## Given text
>> BEGIN
From the Autumn 2018 issue of Living Bird magazine. Subscribe now.

Consider the sky. Between the treetops and the moon lies a layer cake of opportunities for a migrating bird. We can’t see them or feel them, but they are there: bands of warm and cool air; headwinds, tailwinds, crosswinds. Mist, fog, clouds, rain. Winds that push migrants on course or off, or sweep insects together like a broom.

To put it simply, air is habitat. But it’s only recently that ornithologists—after generations of cataloging earth and ocean into ever-finer habitat types— have begun to consider it as such.

“It probably bucks what most people think of as a habitat,” says Kyle Horton, a postdoctoral researcher at the Cornell Lab of Ornithology. “It’s not land and it’s not water, but it’s still something that birds make use of.”

Historically, Horton says, we’ve thought of the air as something birds move through between habitats. As an example, check what a bird guide like All About Birds has to say about aerial species like Purple Martins: Habitat type—towns, cities, forest edges, ponds, marshes. Not air.
>> END
## Given entries
>> BEGIN
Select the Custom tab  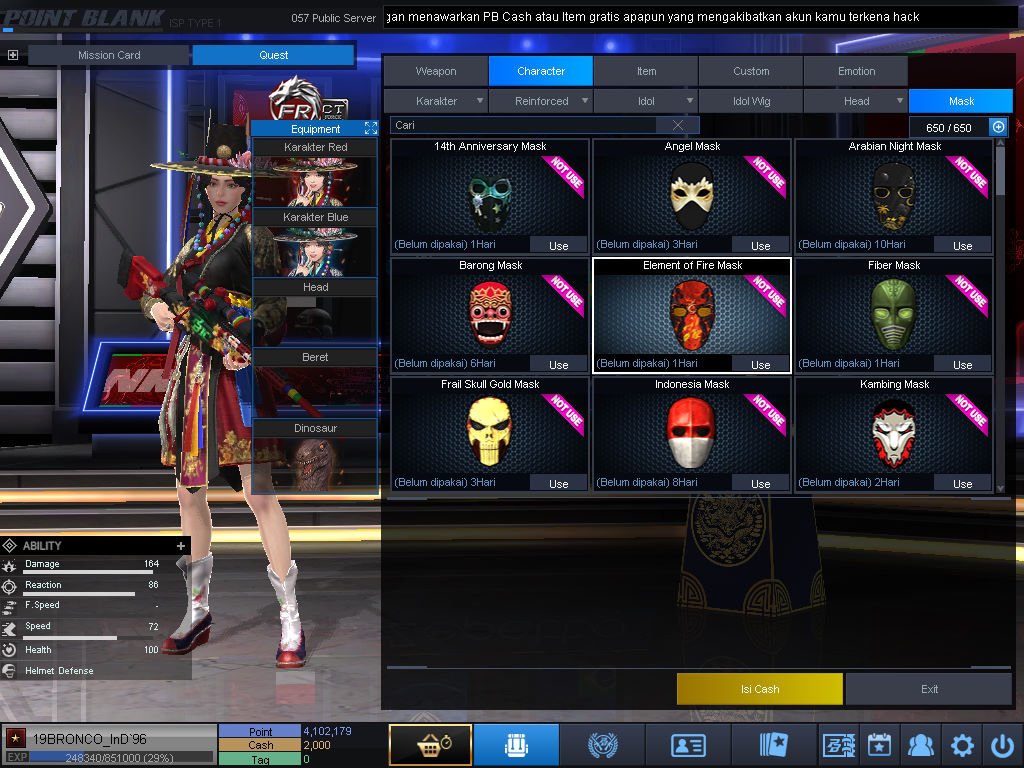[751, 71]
>> END
>> BEGIN
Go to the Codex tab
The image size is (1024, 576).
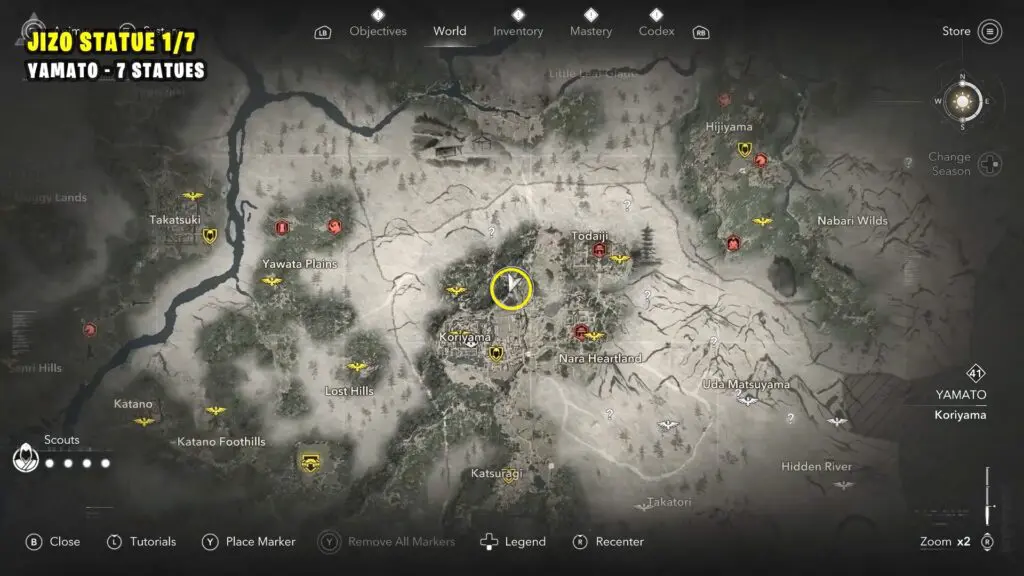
>> END
## Complete the following
a – Answer these questions about the article on air as bird habitat, in a few words each:
(i) What position does Kyle Horton hold?
(ii) Which issue of Living Bird magazine did the article appear in?
(iii) Which habitat types does the article say a bird guide lists for Purple Martins?
b – Carry on the article about air as bird habitat, starting right after its final sentence.

## Final answers
a –
(i) Postdoctoral researcher at the Cornell Lab of Ornithology
(ii) The Autumn 2018 issue
(iii) Towns, cities, forest edges, ponds, marshes

b –
But that’s changing. In 2013, U.S. Geological Survey ecologist Robert Diehl called into question this reluctance to accept airspace as habitat. Sure, it’s invisible to us, he noted, but it’s still a swirling mixture of wind, temperature, precipitation, light, and magnetic field, with just as much potential to concentrate resources as any ocean current. He closed his paper with a sly parting shot: “Either the airspace is habitat or flying animals are exceptional for their ability to be outside it.”

This reassessment is not limited to aerialists like swooping swallows and skydiving swifts. Even birds that seem positively earthbound, like Ovenbirds and Grasshopper Sparrows, become connoisseurs of the atmosphere twice a year during migration.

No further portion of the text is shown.